I suspect that most people would agree, in fact -- after a minute or two of reflection -- that this is a fair summary of the complaint: "The current economic structure of the country is out of balance and favors a very small proportion of the rich over the rest of the country. America needs to reduce the power of major banks and corporations and demand greater accountability and transparency. The government should not provide financial aid to corporations and should not provide tax breaks to the rich."

Coincidentally, that is precisely the statement tested on the American public by the most recent WSJ/NBC Poll. A full 60 percent of Americans "strongly" agreed with it. Another 16 percent of Americans "mildly" agreed. In short: more than three-quarters of Americans identify -- whether they know it or not -- with Occupation Wall Street.

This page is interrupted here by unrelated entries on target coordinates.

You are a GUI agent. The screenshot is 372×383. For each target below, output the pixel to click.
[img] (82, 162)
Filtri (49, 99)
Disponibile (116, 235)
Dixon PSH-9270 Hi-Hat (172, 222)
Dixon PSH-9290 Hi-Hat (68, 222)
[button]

How often do 76 percent of Americans share the same profound complaint about something this fundamental to the nation? This is hardly a trivial critique: read the statement again. Read it, in fact, as if it had just been released as an official manifesto of the Occupy movement. (Conrad Black has proposed one, but this will do nicely.)

The inequity here is not insurmountable: a structural imbalance caused by ludicrous tax ideas, and by the nation-crippling antics of a small cadre of predatory bankers. These Americans -- all 76 percent of them -- are not wild utopians; their complaint can be remedied by an appeal to good old-fashioned legal and financial rigor. Sanity, however, will not install itself. This will require immense pressure from the ordinary citizen.
This is not just anger at bankers, although it is that too. It is not only frustration at the declining opportunity and living standards of the middle class, although it is that as well. And it is not solely disillusioned cynicism and growing nihilism in the face of a political system that is evermore obviously corrupted by moneyed special interests, but it is without doubt very much also that.

The real fight is much broader and much more fundamental. It is a fight for the very soul of the country, for what America is, could and should be. OWS only appears diffuse and inarticulate because it weaves together all the separate threads of our current problems and synthesizes them into what is the one real, over-arching problem that is only slowing coming into focus: America's Identity Crisis.